:: What to work on ::
Look at the entries below and reproduce them exactly.

Top of Working data

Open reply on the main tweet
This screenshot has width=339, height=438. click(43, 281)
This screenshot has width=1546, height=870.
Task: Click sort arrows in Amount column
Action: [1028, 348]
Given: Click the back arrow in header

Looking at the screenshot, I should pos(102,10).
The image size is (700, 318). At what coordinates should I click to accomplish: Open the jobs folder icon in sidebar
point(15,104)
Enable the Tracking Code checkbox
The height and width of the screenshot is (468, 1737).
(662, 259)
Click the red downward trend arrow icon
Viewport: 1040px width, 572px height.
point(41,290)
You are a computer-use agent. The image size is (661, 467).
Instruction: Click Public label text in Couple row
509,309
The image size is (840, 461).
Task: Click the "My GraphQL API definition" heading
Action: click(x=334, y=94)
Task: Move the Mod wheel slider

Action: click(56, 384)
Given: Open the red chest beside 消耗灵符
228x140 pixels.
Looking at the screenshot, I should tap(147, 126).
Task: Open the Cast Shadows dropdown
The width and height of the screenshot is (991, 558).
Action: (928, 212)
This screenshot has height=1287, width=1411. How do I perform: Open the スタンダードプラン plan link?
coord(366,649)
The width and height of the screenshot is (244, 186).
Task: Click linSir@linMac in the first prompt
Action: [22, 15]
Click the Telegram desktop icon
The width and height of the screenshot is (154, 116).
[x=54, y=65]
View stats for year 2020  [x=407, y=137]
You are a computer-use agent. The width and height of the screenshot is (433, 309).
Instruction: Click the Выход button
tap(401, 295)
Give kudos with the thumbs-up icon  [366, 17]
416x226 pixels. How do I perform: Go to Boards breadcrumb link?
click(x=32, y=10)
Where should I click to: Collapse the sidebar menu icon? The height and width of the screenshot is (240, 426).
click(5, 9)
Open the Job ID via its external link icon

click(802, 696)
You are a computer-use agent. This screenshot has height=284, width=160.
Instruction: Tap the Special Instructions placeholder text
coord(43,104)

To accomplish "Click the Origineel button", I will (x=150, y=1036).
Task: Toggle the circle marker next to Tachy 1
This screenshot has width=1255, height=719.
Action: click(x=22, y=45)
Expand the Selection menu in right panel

Bottom of Working data

:: Written response ::
Open reply on the main tweet
This screenshot has width=339, height=438. click(43, 281)
This screenshot has width=1546, height=870.
Task: Click sort arrows in Amount column
Action: [1028, 348]
Given: Click the back arrow in header

Looking at the screenshot, I should pos(102,10).
The image size is (700, 318). At what coordinates should I click to accomplish: Open the jobs folder icon in sidebar
point(15,104)
Enable the Tracking Code checkbox
The height and width of the screenshot is (468, 1737).
(662, 259)
Click the red downward trend arrow icon
Viewport: 1040px width, 572px height.
point(41,290)
You are a computer-use agent. The image size is (661, 467).
Instruction: Click Public label text in Couple row
509,309
The image size is (840, 461).
Task: Click the "My GraphQL API definition" heading
Action: click(x=334, y=94)
Task: Move the Mod wheel slider

Action: click(56, 384)
Given: Open the red chest beside 消耗灵符
228x140 pixels.
Looking at the screenshot, I should tap(147, 126).
Task: Open the Cast Shadows dropdown
The width and height of the screenshot is (991, 558).
Action: (928, 212)
This screenshot has height=1287, width=1411. How do I perform: Open the スタンダードプラン plan link?
coord(366,649)
The width and height of the screenshot is (244, 186).
Task: Click linSir@linMac in the first prompt
Action: [22, 15]
Click the Telegram desktop icon
The width and height of the screenshot is (154, 116).
[x=54, y=65]
View stats for year 2020  [x=407, y=137]
You are a computer-use agent. The width and height of the screenshot is (433, 309).
Instruction: Click the Выход button
tap(401, 295)
Give kudos with the thumbs-up icon  [366, 17]
416x226 pixels. How do I perform: Go to Boards breadcrumb link?
click(x=32, y=10)
Where should I click to: Collapse the sidebar menu icon? The height and width of the screenshot is (240, 426).
click(5, 9)
Open the Job ID via its external link icon

click(802, 696)
You are a computer-use agent. This screenshot has height=284, width=160.
Instruction: Tap the Special Instructions placeholder text
coord(43,104)

To accomplish "Click the Origineel button", I will (x=150, y=1036).
Task: Toggle the circle marker next to Tachy 1
This screenshot has width=1255, height=719.
Action: click(x=22, y=45)
Expand the Selection menu in right panel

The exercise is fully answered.